Texto de origem =>
▼
Respondendo a perguntas relativas ao patético episódio de Tancos, o ministro da Defesa anuncia que pediu a quem de direito “um varrimento mais inspetivo e menos estático” sobre o estado das instalações militares. É obviamente de aprovar. “Varrimentos estáticos” não suscitam grande confiança. Não é que o material que se diz roubado represente grande perigo: era obsoleto. Ou melhor: não representa grande perigo para a população em geral. Porque o ministro reconhece que para uma certa categoria de entre a população ele é efectivamente perigoso.
▲
O que fazer =>
(A) Responda às perguntas com base no texto sobre o episódio de Tancos.
(i) Segundo o ministro da Defesa, que tipo de varrimento pediu ele sobre o estado das instalações militares?
(ii) Como é caracterizado o material que se diz roubado?
(iii) Para quem reconhece o ministro que esse material é efectivamente perigoso?
(B) Transcreva todas as formas verbais conjugadas que, no texto sobre o episódio de Tancos, têm como sujeito o ministro da Defesa.
Baseie-se unicamente no texto sobre o episódio de Tancos.

Entradas extraídas =>
▼
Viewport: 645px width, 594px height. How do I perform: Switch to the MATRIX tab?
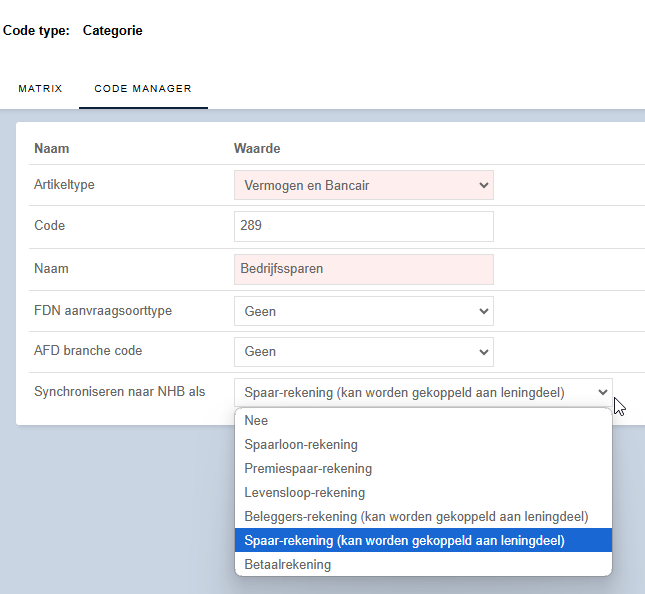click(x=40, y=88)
▲
▼
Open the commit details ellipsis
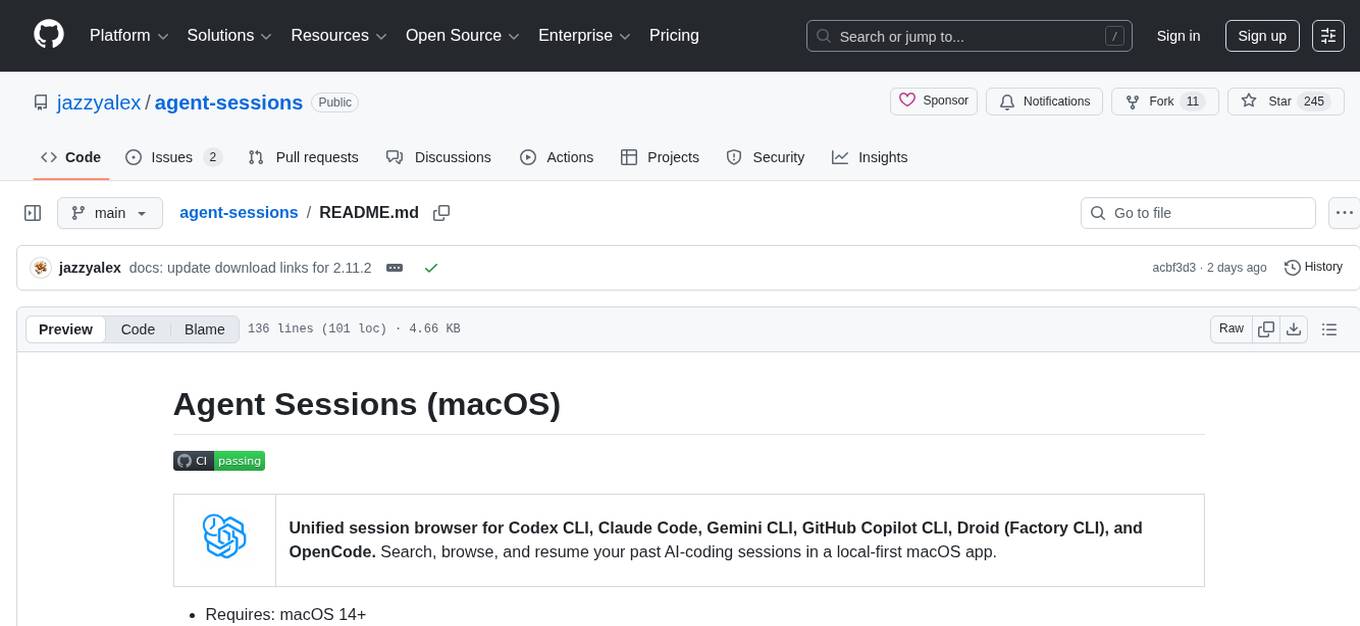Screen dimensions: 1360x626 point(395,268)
▲
Respostas =>
(A)
(i) Um varrimento "mais inspetivo e menos estático".
(ii) O material era obsoleto.
(iii) Para uma certa categoria de entre a população.

(B) anuncia, pediu, reconhece